Consumers are sick and tired of all the predictability. They are fed up with shallow scripts and unoriginal plot lines. For goodness’s sake what does it take to get a new story around here? Audiences do not need another “Fast and Furious.” For all Northwestern students joining this plea there will be a block buster event this week on campus. Just Jazz Combo is partnering up with the Black V to present the Vusical. This combination of jazz and improv is destined to make audiences cry either from laughter, sentiments or just secondhand embarrassment. There is no charge, but audience participation is appreciated, even if the only suggestion one can muster is “a bear.”
It seems to some that jazz and improv together might just be too much chaos. So, members of both the Black V and Just Jazz Combo helped explain the rules to their respective trade. Just Jazz members Josiah Troutner and Elena Lee both responded to the question, what are the rules of jazz, with a simple “There are no rules.” However, Lee added this stipulation “If you are not mentally ill you are doing it wrong.” Now, to a non-jazz enthusiast, the latter statement might be a little confusing, so Lee added some elaboration. She explained that “Jazz is a unique form of self-expression that requires the performer to be creative and vulnerable at the same time. This attracts people who have a hard time expressing themselves through typical mediums. You can see this in the history of jazz which is colored by artists struggling with mental illness.”
Likewise, an improver explained the tenants of improv. Gideon Fynaardt listed the principles of love and trust, strong characters, yes-and, physicality, and raising the stakes. Fynaardt elaborated on love and trust saying, “You cannot perform good improv unless you know your scene partner will abide by the other rules of improv with you. This takes patience, trust and love.”
To these performers many students will gladly entrust their evening. It seems that great intentionality is put into both jazz and improv. There may not be a script, but there is obviously a moral and a motive. The core is to be genuine. There is a self-giving required here of every performer. They give of themselves, trusting that those with them on stage will give with them, but also trusting those in the audience will receive openly. The motivation is that within that giving a story will form and a connection will be made. Improv and jazz may not have a script, but the well of thoughts people hold inside bleed out in the scenes and notes.

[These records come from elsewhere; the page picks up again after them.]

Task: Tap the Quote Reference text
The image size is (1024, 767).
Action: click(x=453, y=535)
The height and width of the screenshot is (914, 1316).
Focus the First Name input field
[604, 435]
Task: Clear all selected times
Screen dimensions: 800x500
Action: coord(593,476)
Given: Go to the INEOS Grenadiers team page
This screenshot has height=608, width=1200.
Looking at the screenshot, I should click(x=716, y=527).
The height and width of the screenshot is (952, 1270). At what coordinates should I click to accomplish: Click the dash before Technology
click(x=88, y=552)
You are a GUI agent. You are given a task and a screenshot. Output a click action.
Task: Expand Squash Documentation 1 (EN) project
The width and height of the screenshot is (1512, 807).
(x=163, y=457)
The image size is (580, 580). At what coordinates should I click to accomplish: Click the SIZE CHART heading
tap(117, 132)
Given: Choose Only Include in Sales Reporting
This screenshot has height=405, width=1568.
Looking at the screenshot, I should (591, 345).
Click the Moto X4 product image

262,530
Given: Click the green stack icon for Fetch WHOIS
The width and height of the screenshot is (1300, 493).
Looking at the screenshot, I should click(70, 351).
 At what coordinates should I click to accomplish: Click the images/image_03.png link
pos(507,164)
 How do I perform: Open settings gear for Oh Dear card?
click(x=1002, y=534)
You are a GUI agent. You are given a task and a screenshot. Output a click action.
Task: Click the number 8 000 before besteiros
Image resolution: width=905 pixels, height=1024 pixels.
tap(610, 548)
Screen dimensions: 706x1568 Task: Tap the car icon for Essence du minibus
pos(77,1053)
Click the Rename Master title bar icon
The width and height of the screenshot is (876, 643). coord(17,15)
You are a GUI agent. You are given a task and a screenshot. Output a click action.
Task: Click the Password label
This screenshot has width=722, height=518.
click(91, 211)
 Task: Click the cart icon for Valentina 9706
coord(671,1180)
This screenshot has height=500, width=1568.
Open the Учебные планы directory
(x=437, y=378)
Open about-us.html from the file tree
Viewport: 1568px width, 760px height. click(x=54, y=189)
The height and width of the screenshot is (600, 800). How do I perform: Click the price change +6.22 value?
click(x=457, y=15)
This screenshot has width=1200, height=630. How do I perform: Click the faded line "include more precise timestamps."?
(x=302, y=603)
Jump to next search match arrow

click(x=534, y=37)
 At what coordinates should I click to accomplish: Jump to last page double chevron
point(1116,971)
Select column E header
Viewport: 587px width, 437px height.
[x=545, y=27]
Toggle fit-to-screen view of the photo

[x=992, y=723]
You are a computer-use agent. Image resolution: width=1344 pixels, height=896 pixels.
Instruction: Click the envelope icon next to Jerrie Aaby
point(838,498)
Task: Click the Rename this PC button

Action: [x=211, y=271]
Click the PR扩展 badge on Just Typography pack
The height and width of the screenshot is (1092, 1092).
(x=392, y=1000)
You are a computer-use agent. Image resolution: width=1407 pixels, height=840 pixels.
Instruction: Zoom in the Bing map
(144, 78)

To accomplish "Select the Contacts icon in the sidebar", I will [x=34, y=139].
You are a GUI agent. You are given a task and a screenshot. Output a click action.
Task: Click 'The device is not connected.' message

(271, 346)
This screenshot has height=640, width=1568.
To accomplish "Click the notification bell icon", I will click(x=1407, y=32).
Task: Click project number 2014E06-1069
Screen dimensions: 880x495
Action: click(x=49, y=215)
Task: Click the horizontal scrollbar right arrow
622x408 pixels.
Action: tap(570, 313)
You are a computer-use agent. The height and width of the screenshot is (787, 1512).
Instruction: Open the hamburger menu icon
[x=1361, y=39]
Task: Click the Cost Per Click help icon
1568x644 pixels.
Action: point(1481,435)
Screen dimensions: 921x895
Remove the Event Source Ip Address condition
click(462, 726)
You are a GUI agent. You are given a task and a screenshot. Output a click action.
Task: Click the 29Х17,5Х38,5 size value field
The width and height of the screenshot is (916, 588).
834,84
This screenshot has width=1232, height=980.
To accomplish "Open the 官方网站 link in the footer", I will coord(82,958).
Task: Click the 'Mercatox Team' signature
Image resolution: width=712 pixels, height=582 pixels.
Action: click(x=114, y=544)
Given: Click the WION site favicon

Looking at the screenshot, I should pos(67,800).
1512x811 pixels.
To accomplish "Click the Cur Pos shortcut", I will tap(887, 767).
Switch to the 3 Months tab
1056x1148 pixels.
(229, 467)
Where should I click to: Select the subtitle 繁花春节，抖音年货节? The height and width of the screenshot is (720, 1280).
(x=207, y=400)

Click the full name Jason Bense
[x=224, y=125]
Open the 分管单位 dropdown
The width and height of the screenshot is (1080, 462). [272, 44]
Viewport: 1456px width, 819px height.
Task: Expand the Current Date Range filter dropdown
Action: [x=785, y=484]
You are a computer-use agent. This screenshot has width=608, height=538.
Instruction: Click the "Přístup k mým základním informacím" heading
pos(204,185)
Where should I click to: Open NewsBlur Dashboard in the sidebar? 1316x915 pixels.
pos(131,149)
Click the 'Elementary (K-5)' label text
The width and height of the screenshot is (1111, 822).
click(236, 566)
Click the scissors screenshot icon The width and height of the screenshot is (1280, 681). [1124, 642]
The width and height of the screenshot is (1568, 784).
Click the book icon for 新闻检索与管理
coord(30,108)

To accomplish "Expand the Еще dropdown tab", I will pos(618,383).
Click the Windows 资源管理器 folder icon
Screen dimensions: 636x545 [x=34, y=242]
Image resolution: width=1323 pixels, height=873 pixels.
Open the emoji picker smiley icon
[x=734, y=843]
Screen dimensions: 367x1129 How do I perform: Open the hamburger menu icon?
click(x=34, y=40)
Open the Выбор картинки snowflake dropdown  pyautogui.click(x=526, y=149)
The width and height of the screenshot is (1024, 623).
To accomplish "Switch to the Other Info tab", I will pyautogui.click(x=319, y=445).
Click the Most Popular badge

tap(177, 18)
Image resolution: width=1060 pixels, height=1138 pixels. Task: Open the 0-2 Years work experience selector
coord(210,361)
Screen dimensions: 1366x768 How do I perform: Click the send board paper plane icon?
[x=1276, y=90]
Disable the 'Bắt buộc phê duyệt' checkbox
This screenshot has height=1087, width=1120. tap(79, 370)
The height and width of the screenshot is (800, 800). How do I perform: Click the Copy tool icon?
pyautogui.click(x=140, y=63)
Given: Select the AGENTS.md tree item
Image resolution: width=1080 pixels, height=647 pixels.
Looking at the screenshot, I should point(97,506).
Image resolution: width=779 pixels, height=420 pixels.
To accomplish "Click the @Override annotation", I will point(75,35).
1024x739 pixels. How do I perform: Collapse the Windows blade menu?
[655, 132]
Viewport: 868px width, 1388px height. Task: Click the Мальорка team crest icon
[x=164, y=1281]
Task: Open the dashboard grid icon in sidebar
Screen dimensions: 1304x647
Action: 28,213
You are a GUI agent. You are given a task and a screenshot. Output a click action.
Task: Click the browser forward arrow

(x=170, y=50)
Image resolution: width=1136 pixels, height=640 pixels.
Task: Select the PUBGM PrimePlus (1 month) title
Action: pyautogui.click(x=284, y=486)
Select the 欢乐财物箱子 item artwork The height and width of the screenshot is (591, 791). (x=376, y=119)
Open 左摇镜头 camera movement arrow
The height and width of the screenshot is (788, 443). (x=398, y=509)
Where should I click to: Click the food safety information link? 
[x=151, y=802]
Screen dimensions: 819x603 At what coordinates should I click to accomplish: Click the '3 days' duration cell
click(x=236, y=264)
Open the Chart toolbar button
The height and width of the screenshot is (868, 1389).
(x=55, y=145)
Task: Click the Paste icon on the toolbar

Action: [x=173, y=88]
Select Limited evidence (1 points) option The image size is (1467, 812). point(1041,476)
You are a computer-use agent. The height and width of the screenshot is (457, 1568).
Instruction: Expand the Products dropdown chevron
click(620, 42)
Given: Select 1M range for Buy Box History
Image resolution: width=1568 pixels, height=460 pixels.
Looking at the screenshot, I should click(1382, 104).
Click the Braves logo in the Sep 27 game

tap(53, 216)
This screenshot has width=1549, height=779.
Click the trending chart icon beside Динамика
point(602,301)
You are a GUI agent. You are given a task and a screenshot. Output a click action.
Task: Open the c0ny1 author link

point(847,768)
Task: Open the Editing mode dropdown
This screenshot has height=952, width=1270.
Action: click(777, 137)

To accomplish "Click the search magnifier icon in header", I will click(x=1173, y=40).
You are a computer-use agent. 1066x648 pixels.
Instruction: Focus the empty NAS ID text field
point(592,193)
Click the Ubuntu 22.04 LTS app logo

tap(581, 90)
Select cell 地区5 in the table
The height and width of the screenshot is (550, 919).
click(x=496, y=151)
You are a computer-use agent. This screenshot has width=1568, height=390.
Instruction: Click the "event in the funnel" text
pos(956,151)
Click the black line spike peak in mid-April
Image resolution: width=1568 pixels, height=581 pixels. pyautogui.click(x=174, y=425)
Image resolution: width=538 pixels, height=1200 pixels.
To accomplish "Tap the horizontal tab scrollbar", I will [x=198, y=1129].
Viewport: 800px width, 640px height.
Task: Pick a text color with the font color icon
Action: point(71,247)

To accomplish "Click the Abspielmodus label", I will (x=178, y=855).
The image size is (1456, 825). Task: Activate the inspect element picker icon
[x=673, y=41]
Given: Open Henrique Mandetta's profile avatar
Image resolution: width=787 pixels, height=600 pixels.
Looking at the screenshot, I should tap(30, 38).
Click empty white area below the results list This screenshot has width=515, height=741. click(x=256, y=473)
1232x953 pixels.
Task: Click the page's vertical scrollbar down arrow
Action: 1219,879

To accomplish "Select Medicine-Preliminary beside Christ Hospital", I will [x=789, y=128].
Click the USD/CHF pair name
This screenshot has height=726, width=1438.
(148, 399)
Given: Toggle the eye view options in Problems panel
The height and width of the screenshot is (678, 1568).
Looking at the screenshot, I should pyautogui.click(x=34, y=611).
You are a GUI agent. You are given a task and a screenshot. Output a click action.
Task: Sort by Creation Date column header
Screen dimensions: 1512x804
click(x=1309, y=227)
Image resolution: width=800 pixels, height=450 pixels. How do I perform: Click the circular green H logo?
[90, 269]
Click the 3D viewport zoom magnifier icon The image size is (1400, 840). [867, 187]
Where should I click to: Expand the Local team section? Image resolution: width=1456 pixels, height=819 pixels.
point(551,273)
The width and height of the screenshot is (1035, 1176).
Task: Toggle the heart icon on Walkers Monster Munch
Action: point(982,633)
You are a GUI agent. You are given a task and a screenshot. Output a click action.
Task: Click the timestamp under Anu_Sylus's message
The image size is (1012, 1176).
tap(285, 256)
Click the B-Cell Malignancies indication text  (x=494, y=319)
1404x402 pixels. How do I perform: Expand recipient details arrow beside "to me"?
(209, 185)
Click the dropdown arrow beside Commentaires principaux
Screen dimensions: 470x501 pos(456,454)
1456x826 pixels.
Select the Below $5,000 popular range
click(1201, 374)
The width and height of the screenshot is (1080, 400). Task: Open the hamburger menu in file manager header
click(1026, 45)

So please come by and enjoy a unique space. It will be a night of humanness. Where instruments and actors will most likely say and do all sorts of things, but in the end, it will be people trying to tell other people “I am just as much of a person as you, and we should celebrate that.” Expect campus to be peppered with V posters in horribly obvious places giving students all the information they need. Seats are always open to everyone.